My first line in the proof says:

Mu = phi*rho*fy*bd^2/12 - 0.5*rho*fy/(.85*f'c)*(phi*rho*fy*bd^2)/12

I did not factor the expression, I just used the quadratic formula after I arranged the equation into a(rho)^2 +b(rho) + c = 0

I manipulated it such that a = 1
b - -1.7f'c/fy
and c = 24Mu(.85f'c)/(phi*(fy)^2bd^2)

and solved for rho. where phi = 0.90

after solving for rho, I substitued Mu - 1.2Mcr where Mcr = h^2*7.5(root f'c)b/6

and 1.2Mcr = 1.2h^2*7.5*(root f'c)b/(6*12)

You will find that the 0.255 value is not rounded and is exact.

Maybe you used that famous 0.59 factor instead of its actual derivation of 0.50/0.85. I kept this division througouht the proof until it resolved and fell out during the algebra.

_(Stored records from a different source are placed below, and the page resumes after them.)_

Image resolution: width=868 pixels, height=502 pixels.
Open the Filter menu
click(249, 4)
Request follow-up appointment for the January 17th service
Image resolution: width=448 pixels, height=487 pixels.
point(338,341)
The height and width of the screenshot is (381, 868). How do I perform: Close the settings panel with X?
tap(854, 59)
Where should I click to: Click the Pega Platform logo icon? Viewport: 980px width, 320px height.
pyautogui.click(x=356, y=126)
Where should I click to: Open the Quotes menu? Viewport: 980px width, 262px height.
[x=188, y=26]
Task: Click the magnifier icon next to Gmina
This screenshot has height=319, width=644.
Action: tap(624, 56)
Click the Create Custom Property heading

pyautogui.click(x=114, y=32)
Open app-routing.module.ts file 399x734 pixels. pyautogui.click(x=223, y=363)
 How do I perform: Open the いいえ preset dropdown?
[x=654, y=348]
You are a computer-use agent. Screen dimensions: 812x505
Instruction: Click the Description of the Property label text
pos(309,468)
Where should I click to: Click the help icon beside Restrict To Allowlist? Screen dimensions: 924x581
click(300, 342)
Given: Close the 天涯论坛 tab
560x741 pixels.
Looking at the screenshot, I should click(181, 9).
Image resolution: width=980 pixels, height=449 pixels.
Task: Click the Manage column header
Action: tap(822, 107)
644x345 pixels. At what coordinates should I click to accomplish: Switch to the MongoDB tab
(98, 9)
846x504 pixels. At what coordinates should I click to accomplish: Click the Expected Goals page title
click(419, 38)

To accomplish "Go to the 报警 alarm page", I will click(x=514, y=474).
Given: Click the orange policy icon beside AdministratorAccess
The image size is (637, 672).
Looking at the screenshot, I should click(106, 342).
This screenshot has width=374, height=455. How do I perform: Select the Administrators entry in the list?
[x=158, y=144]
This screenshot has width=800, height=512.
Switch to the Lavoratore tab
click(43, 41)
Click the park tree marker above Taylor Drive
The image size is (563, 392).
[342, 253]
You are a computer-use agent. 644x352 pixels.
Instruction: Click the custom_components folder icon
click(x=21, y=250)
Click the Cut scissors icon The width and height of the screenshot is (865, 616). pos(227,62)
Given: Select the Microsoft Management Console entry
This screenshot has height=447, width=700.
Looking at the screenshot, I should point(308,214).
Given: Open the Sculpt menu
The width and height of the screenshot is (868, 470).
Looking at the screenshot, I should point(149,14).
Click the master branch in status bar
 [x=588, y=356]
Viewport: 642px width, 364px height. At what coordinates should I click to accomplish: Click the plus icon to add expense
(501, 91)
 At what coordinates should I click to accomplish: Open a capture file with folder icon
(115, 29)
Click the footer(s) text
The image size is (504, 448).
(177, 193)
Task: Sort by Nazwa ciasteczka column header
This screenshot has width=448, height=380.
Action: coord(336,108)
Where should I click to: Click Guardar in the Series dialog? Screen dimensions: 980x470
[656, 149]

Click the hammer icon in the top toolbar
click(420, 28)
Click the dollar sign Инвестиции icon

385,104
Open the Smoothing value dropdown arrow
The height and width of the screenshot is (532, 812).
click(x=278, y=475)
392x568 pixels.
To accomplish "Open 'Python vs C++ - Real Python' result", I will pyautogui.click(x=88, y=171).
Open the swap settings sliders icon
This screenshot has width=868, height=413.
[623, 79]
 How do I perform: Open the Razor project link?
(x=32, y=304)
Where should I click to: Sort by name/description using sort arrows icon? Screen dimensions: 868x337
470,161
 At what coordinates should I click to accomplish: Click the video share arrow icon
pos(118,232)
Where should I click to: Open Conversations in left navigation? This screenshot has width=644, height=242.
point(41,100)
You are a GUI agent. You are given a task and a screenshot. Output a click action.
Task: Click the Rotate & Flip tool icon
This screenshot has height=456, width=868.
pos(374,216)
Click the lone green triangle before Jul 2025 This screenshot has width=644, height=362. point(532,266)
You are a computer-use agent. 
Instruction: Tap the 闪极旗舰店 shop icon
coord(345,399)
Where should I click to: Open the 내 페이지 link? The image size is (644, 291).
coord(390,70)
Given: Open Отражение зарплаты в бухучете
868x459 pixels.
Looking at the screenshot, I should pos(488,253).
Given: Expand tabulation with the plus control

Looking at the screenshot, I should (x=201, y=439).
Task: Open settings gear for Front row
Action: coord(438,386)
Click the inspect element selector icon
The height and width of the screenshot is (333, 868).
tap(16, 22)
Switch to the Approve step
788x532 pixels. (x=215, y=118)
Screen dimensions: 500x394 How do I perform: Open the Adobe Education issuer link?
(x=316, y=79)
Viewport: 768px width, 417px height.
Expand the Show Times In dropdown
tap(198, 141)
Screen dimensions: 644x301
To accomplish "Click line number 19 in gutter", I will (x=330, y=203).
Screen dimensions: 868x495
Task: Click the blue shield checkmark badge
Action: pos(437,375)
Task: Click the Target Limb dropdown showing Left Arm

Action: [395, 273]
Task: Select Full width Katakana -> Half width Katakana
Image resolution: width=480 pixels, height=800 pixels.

I will try to make a pdf of my proof and post it here in this forum.

 

[buening]

It appears you are using a different equation for "a". The equation i am using for phiMn is 0.85*As*Fy*(d-a/2). For a=As*fy/(0.85*f'c). I then subsitute rho*b*d for As, which yields a=rho*d*fy/(0.85*f'c). The value for b drops out of that equation. I guess i wasn't using Mu, rather phiMn as AASHTO states. Using phiMn, the 0.85 cancels when you factor out 0.85*As*fy*a/2 using the above equation for a.

 

[buening]

Ah, it appears you used phi=0.9 whereas i used 0.85 After looking at AASHTO, 0.9 is the correct value for tension. My bad, this is probably the cause of the slight coefficient difference.

 

[buening]

The following link has my proof, and as you already know it does check out.

http://picshome.com/v2/download.php?id=0A05B4131

Hopefully others can open this, let me know if you cannot

 

[minorchord2000]

Buening:

That's it and you can see that the 0.255 is an exact number.